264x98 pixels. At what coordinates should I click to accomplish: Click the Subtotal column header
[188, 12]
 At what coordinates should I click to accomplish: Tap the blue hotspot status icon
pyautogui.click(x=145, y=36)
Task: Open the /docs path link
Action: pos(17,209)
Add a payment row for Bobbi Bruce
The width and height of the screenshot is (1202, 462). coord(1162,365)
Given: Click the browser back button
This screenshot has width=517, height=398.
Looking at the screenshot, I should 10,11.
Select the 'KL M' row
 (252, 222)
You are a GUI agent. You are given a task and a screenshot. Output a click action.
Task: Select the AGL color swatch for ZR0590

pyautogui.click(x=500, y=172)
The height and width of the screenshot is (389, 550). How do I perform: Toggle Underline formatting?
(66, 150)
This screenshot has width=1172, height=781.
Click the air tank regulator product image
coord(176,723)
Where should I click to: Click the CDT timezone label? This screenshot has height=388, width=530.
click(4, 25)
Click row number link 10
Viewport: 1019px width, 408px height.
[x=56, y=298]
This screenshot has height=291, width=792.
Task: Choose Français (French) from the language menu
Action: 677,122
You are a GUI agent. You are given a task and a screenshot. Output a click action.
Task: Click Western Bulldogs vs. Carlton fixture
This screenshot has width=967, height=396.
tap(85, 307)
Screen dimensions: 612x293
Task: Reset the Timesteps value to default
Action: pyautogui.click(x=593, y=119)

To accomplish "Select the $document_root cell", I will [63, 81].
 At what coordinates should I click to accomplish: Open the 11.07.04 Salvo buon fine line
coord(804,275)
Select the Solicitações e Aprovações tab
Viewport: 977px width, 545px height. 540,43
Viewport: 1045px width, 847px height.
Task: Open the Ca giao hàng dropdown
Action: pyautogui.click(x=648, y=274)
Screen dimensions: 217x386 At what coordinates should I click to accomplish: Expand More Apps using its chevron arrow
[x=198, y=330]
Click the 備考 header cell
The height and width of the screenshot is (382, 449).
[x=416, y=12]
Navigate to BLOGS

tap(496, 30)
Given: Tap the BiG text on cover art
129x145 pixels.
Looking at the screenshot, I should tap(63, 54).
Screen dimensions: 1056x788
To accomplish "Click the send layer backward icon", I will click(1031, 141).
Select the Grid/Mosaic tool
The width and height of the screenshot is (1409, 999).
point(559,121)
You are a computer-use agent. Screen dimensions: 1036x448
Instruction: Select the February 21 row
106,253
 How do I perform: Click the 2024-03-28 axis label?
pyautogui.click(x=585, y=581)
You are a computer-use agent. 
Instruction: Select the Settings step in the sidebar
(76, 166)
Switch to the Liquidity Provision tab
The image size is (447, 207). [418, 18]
------
Problem to work on: Print the data word for word.

Task result:
264x98 pixels. At what coordinates should I click to accomplish: Click the Subtotal column header
[188, 12]
 At what coordinates should I click to accomplish: Tap the blue hotspot status icon
pyautogui.click(x=145, y=36)
Task: Open the /docs path link
Action: pos(17,209)
Add a payment row for Bobbi Bruce
The width and height of the screenshot is (1202, 462). coord(1162,365)
Given: Click the browser back button
This screenshot has width=517, height=398.
Looking at the screenshot, I should 10,11.
Select the 'KL M' row
 (252, 222)
You are a GUI agent. You are given a task and a screenshot. Output a click action.
Task: Select the AGL color swatch for ZR0590

pyautogui.click(x=500, y=172)
The height and width of the screenshot is (389, 550). How do I perform: Toggle Underline formatting?
(66, 150)
This screenshot has width=1172, height=781.
Click the air tank regulator product image
coord(176,723)
Where should I click to: Click the CDT timezone label? This screenshot has height=388, width=530.
click(4, 25)
Click row number link 10
Viewport: 1019px width, 408px height.
[x=56, y=298]
This screenshot has height=291, width=792.
Task: Choose Français (French) from the language menu
Action: 677,122
You are a GUI agent. You are given a task and a screenshot. Output a click action.
Task: Click Western Bulldogs vs. Carlton fixture
This screenshot has width=967, height=396.
tap(85, 307)
Screen dimensions: 612x293
Task: Reset the Timesteps value to default
Action: pyautogui.click(x=593, y=119)

To accomplish "Select the $document_root cell", I will [63, 81].
 At what coordinates should I click to accomplish: Open the 11.07.04 Salvo buon fine line
coord(804,275)
Select the Solicitações e Aprovações tab
Viewport: 977px width, 545px height. 540,43
Viewport: 1045px width, 847px height.
Task: Open the Ca giao hàng dropdown
Action: pyautogui.click(x=648, y=274)
Screen dimensions: 217x386 At what coordinates should I click to accomplish: Expand More Apps using its chevron arrow
[x=198, y=330]
Click the 備考 header cell
The height and width of the screenshot is (382, 449).
[x=416, y=12]
Navigate to BLOGS

tap(496, 30)
Given: Tap the BiG text on cover art
129x145 pixels.
Looking at the screenshot, I should tap(63, 54).
Screen dimensions: 1056x788
To accomplish "Click the send layer backward icon", I will click(1031, 141).
Select the Grid/Mosaic tool
The width and height of the screenshot is (1409, 999).
point(559,121)
You are a computer-use agent. Screen dimensions: 1036x448
Instruction: Select the February 21 row
106,253
 How do I perform: Click the 2024-03-28 axis label?
pyautogui.click(x=585, y=581)
You are a computer-use agent. 
Instruction: Select the Settings step in the sidebar
(76, 166)
Switch to the Liquidity Provision tab
The image size is (447, 207). [418, 18]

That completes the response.